When you reach the line that contains "How do I perform: Go to the 在线办事 nav menu?" in the data below, start reproducing lines exactly, and stop after the line that contains "Click the purple".

▶ _Working data_
==================================================

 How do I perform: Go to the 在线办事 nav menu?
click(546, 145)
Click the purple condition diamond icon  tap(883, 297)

==================================================

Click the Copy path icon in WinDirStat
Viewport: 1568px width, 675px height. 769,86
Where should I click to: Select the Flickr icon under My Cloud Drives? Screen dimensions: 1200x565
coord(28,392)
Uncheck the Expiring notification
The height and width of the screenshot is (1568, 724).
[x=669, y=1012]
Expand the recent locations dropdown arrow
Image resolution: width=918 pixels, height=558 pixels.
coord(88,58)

==================================================

▶ _Result_
 How do I perform: Go to the 在线办事 nav menu?
click(546, 145)
Click the purple condition diamond icon  tap(883, 297)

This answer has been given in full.